What is being asked:
Can you transcribe the listing lines starting at the one containing "Screen dimensions: 243x181" and ending at the one containing "coord(886,224)", with both of those lines included and the pictures left out?

Dataset extract:
:::::
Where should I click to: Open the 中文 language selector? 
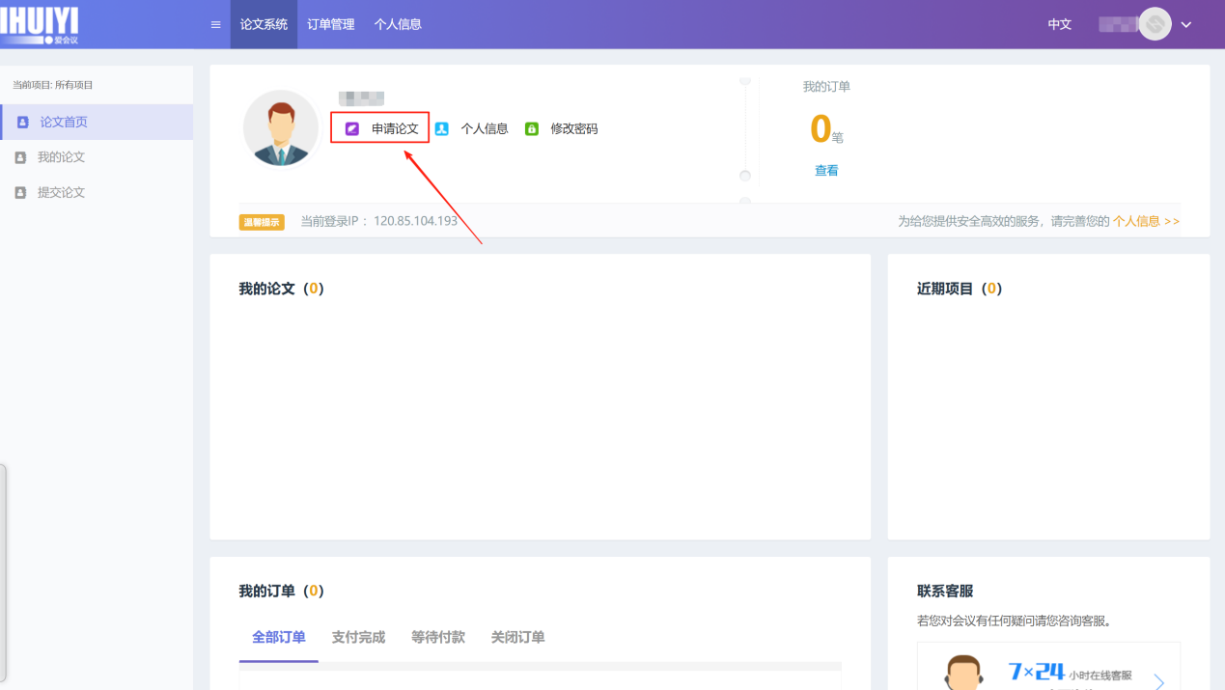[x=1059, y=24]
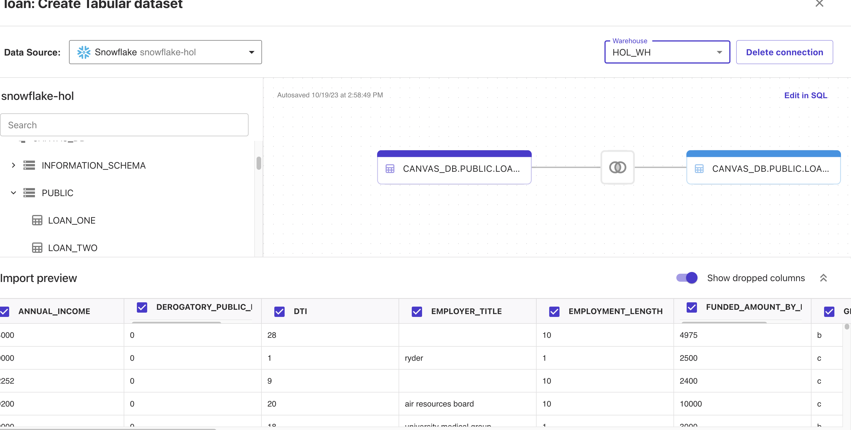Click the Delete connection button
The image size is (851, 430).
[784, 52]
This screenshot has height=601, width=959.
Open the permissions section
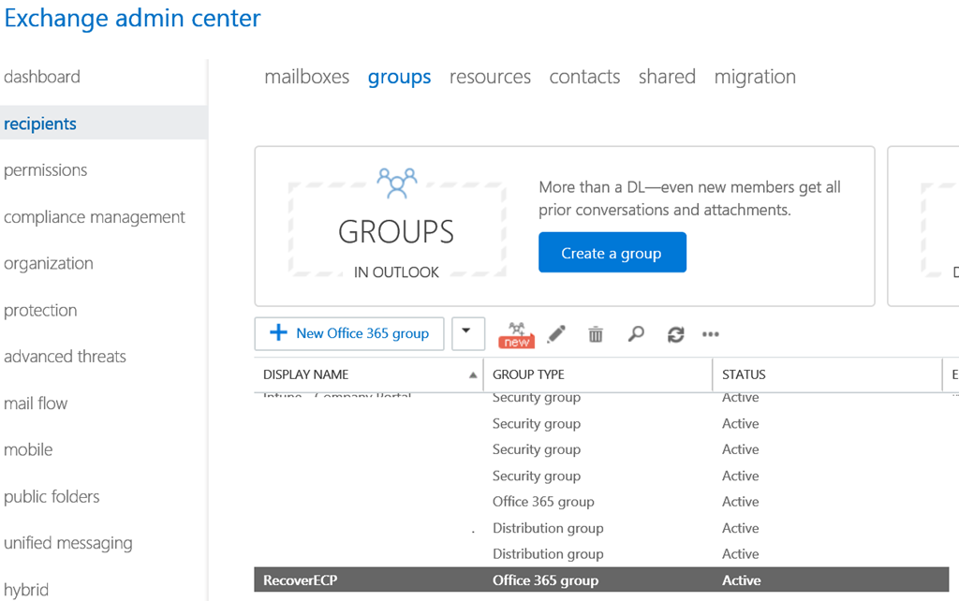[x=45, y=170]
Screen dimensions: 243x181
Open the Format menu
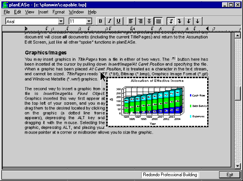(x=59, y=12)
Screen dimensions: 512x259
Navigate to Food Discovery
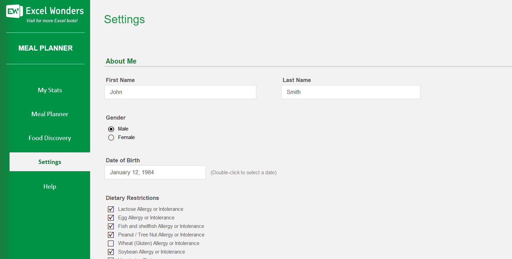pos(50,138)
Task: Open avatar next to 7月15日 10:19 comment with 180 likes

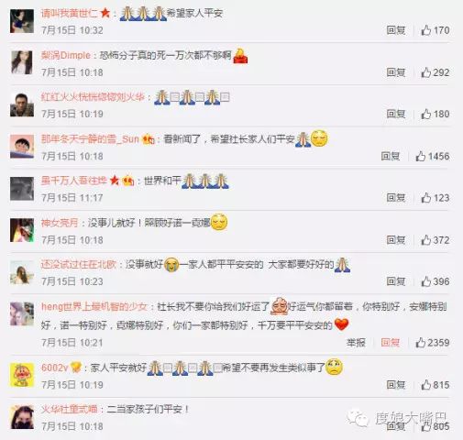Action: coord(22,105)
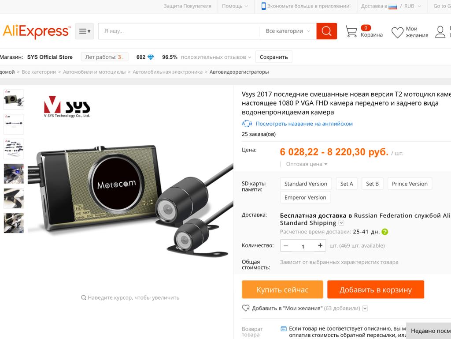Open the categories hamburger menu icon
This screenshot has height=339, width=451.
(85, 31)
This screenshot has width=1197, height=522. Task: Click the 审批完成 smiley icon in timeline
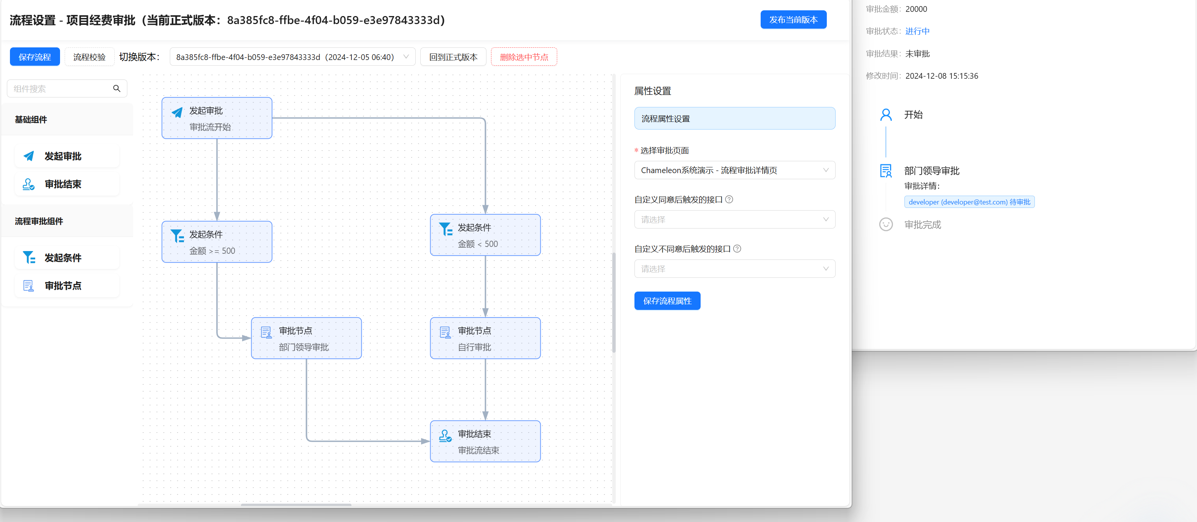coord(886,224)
:::::
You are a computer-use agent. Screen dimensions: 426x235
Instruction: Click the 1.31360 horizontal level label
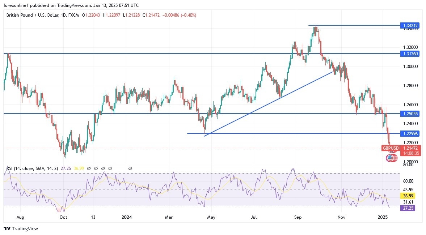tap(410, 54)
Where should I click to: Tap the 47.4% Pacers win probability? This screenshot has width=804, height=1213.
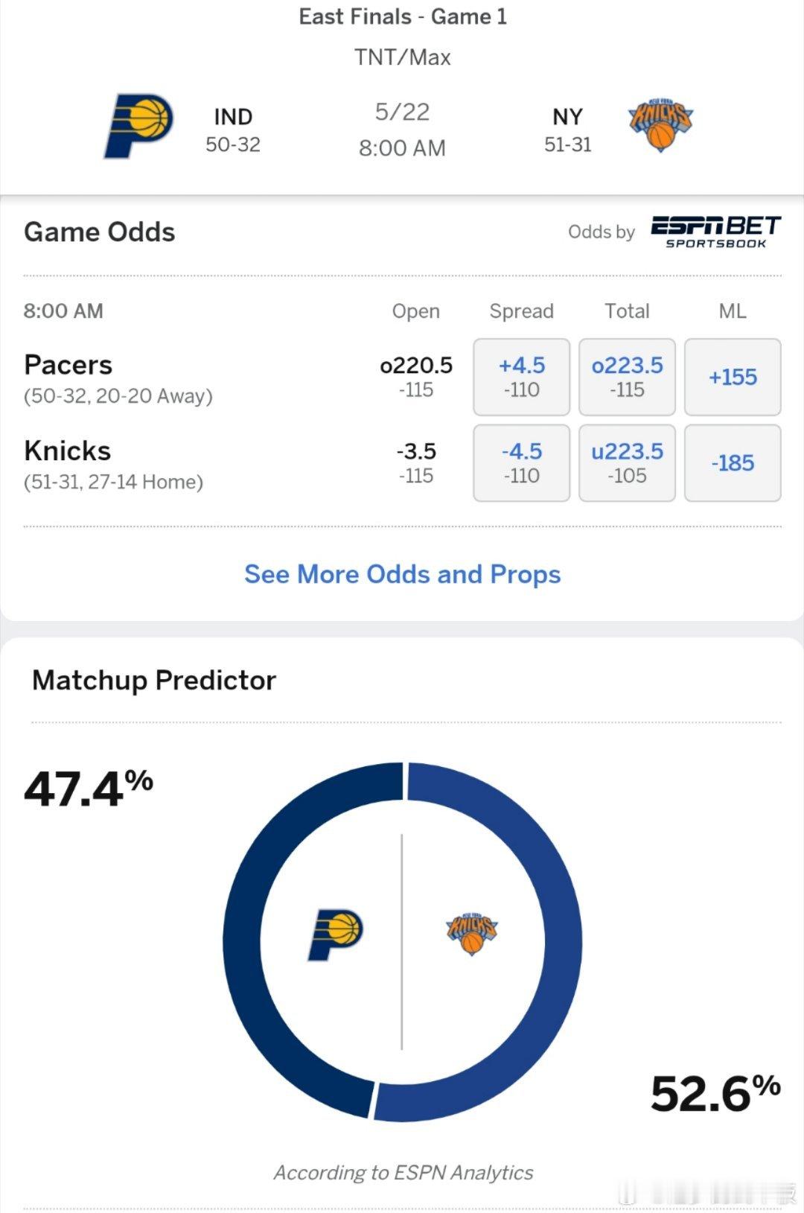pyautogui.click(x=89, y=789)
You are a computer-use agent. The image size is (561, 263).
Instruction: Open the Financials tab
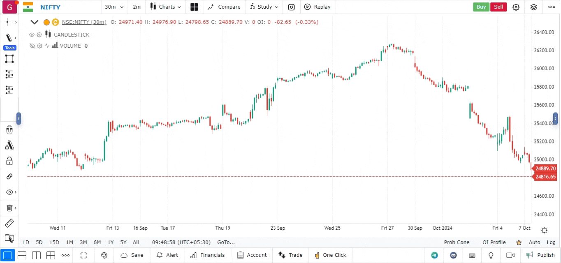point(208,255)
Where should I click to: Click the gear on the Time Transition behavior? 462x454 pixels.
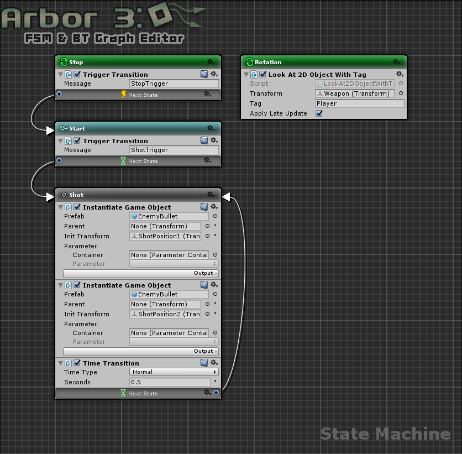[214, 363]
:::::
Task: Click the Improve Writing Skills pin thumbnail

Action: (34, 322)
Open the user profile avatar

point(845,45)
:::::
Exercise result:
Screen dimensions: 243x181
Open the Format menu
(x=59, y=12)
Screen dimensions: 512x259
Navigate to Food Discovery
pos(50,138)
Task: Open avatar next to 7月15日 10:19 comment with 180 likes

Action: coord(22,105)
Open the categories hamburger menu icon
This screenshot has height=339, width=451.
(85, 31)
This screenshot has width=1197, height=522. Task: Click the 审批完成 smiley icon in timeline
coord(886,224)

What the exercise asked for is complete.